Single by David Nail

from the album I'm a Fire
- Released: March 3, 2014
- Genre: Country
- Length: 3:51
- Label: MCA Nashville
- Songwriters: David Cook Jay Knowles Trent Summar
- Producers: Frank Liddell Chuck Ainlay Glenn Worf

David Nail singles chronology
| "Whatever She's Got" (2013) | "Kiss You Tonight" (2014) | "Night's on Fire" (2015) |

= Kiss You Tonight =

"Kiss You Tonight" is a song recorded by American country music artist David Nail. It was released as the second single from Nail's third studio album I'm a Fire. The song was written by David Cook, Jay Knowles, and Trent Summar, and was released on March 3, 2014 in advance of the album release.

==Background==
The song was written by David Cook together with Jay Knowles and Trent Summar. It was the third song Cook wrote after he moved to Nashville in 2012. Although Cook went into the writing session intending to write for himself, he felt the song didn't fit him. Trent Summar sang in the demo, and Ron Stuve pitched the song to Joe Fisher at UMG who put it on hold for David Nail.

According to Nail, "Kiss You Tonight" had the impact on him similar to what "Need You Now" by Lady Antebellum had. He said that it "was a song that the first time I heard it I knew I was going to record it. There was just something about it that made me remember so many songs from the past that, you know there’s not a specific thing that jumps out at you the first time you hear it you just know, 'Hey, I wanna hear that again.'"

The song is a track from the album I'm a Fire produced by Frank Liddell, Chuck Ainlay and Glenn Worf. On February 18, 2014, Nail announced that the song would be his second single from the album. It was released to radio with an add date of March 3, 2014.

==Critical reception==
The song was largely well received by the critics. Matt Bjorke of Roughstock rated the song four stars out of five and described it as "a song that’s both contemporary and traditional sounding in melody", and has a "relatable "I messed up" message" about someone "wanting redemption with the lost girl of his dreams." He also called David Nail's vocal delivery on the song "stellar", while Markos Papadatos of Digital Journal described his vocal as "infectious" and "captivating". Billy Dukes of Taste of Country considered the song to be "a rare song that’s easily accessible, yet still has great emotional depth". He also said that the song "should become Nail’s biggest hit to date." Think Country however demurred, and thought the song may struggle on the chart as "it is less distinctive than "Whatever She's Got"", the reviewer also added that the song is "not mind-blowing, but it's heartfelt".

==Music video==
The music video was directed by Chris Hicky and released via Esquire on May 15, 2014. The video was shot in Las Vegas.

==Chart performance==
"Kiss You Tonight" debuted at No. 54 on the U.S. Billboard Country Airplay for the chart dated March 29, 2014. It peaked at No. 17 on the Country Airplay chart dated January 3, 2015, its 41st week on that chart. It entered at No. 45 on the U.S. Billboard Hot Country Songs chart for the week of April 26, 2014, and peaked at No. 25 for the chart dated October 25, 2014. As of December 2014, the song has sold 178,900 copies in the United States.

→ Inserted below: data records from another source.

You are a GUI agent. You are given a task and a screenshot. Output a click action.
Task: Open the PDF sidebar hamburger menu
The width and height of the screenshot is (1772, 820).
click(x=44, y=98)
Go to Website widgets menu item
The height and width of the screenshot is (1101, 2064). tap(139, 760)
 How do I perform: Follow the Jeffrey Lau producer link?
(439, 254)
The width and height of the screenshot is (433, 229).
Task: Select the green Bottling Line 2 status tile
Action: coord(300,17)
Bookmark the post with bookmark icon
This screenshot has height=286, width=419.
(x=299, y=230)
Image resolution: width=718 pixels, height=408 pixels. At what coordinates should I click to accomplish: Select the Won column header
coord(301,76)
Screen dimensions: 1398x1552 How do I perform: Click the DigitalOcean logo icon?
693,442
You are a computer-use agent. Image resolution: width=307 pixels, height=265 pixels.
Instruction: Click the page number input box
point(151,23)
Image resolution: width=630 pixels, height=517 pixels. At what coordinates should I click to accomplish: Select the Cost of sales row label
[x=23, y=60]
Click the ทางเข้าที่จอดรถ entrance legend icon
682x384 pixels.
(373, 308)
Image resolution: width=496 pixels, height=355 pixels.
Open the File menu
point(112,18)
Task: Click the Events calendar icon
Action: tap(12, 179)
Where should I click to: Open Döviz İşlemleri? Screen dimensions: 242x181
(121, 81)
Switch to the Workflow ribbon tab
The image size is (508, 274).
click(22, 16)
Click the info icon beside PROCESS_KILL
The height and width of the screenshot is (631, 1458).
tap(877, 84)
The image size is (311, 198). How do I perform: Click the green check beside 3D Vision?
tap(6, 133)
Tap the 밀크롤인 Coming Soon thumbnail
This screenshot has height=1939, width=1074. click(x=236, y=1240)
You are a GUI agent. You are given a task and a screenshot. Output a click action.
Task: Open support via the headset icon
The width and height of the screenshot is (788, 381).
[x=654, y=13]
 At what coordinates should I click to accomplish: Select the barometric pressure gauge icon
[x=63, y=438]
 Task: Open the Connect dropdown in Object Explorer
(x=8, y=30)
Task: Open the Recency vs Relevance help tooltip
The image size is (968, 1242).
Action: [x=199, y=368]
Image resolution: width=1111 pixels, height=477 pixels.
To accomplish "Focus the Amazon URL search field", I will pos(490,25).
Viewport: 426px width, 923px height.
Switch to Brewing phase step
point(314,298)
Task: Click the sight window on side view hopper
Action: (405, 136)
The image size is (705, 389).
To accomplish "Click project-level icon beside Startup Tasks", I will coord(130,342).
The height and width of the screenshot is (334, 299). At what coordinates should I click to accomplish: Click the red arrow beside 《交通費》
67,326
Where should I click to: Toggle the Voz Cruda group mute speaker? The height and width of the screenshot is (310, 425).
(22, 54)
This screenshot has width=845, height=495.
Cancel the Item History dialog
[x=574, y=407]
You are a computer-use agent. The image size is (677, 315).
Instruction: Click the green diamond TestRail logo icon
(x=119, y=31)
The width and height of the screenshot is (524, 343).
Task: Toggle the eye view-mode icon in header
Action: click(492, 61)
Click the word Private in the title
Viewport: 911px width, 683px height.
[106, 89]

| Chart (2014–2015) | Peak position |
|---|---|
| US Bubbling Under Hot 100 (Billboard) | 3 |
| US Country Airplay (Billboard) | 17 |
| US Hot Country Songs (Billboard) | 25 |

===Year-end charts===

| Chart (2014) | Position |
|---|---|
| US Country Airplay (Billboard) | 71 |
| US Hot Country Songs (Billboard) | 77 |

| Chart (2015) | Position |
|---|---|
| US Country Airplay (Billboard) | 83 |
| US Hot Country Songs (Billboard) | 100 |

== Certifications ==

Certifications for Kiss You Tonight
| Region | Certification | Certified units/sales |
| United States (RIAA) | Gold | 500,000^{‡} |
^{‡} Sales+streaming figures based on certification alone.